Other disclosures to the member also summarised the insurance terms, although it was noted the insurance booklet could have been clearer that an underwriting application was required not only if someone opted out of SCI, but also if SCI cover lapsed on the grounds of no employer contributions being made. Notwithstanding this criticism, the general principal that insurance cover was not automatic if you had previously had the same cover was adequately conveyed.
The member’s six monthly statement, after the SCI had been cancelled, clearly indicated he had no cover. It appears however that the member had not read the statement carefully because a few months later, he phoned the trustee to increase cover only to discover he had no cover at all. By this this time, the member had been diagnosed with a serious illness and getting cover for that illness was not possible.

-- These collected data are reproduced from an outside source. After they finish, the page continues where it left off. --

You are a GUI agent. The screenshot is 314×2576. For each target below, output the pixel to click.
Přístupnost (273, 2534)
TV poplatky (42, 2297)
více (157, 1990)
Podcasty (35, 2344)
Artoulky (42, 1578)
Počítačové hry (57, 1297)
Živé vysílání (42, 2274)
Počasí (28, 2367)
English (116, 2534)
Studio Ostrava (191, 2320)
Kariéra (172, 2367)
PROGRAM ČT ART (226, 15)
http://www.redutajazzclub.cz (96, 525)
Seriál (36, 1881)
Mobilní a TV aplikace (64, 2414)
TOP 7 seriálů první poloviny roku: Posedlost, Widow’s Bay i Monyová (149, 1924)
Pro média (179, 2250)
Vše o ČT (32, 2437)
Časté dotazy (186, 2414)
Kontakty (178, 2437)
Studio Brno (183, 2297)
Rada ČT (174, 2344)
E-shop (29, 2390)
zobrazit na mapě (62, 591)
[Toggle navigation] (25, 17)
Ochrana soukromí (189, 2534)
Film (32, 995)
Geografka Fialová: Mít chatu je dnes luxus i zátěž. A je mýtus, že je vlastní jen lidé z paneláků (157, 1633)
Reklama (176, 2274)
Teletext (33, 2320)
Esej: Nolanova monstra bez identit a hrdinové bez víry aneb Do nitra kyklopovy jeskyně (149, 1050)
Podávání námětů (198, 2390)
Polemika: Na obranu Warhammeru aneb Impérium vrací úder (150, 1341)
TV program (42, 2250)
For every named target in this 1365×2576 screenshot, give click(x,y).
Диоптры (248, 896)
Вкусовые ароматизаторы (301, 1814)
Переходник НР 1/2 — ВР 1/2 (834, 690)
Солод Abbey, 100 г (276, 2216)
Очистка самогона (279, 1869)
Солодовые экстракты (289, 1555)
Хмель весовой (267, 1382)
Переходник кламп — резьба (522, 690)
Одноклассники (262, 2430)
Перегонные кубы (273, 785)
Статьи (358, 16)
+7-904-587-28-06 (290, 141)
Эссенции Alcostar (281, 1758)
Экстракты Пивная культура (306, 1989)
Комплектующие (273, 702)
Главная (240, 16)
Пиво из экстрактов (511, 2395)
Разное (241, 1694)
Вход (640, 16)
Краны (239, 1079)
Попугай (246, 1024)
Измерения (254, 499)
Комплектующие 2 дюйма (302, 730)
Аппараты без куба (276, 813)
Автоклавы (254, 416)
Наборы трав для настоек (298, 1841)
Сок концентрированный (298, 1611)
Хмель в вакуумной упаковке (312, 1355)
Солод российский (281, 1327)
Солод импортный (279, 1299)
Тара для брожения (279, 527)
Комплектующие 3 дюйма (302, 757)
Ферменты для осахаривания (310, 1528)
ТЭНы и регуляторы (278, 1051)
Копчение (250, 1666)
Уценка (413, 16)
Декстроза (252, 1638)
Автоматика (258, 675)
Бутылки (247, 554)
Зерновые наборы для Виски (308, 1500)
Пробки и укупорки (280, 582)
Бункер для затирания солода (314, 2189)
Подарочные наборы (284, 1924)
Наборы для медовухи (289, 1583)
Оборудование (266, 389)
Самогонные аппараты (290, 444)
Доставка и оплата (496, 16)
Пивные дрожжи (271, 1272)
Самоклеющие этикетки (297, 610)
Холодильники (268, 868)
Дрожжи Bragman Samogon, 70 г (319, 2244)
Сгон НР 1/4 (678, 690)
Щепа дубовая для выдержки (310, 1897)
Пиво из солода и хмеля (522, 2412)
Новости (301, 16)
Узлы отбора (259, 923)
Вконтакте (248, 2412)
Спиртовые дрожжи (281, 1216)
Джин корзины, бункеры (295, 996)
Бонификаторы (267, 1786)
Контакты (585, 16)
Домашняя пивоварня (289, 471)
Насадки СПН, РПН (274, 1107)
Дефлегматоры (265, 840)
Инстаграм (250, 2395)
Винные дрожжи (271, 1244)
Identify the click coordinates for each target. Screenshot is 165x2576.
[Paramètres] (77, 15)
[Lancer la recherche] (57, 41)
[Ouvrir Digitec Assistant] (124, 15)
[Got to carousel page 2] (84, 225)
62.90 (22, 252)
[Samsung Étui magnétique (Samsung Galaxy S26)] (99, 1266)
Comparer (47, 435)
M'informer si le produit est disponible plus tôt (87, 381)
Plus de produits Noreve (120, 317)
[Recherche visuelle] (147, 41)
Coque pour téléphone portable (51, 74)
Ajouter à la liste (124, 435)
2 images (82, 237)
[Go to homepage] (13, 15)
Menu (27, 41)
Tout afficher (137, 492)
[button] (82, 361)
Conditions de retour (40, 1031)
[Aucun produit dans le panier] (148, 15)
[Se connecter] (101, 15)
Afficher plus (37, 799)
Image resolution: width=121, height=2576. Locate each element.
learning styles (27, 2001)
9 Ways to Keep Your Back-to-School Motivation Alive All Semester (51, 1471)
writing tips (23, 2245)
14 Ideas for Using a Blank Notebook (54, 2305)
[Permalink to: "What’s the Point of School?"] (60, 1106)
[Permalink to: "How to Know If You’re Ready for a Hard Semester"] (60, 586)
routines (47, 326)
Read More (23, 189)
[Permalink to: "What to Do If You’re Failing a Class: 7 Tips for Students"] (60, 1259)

The member pointed out that he was advised cover was automatic on becoming a permanent employee of employer 2. Here AFCA noted the member’s circumstances were somewhat unique in that he had already had cover that lapsed when he had a previous break in employment from employer 2. Under the policy terms, once cover had ceased it needed to be underwritten to commence once more. Further, even if you assumed this misrepresentation was made (which could not be proved), the remedy is to put the person in the position he would have been if the representation had not been made, and by January 2013 there was no evidence the member would have, or could have, done anything differently if he knew he had no cover. AFCA held the trustee’s decision with respect to the member’s SCI cover was fair and reasonable.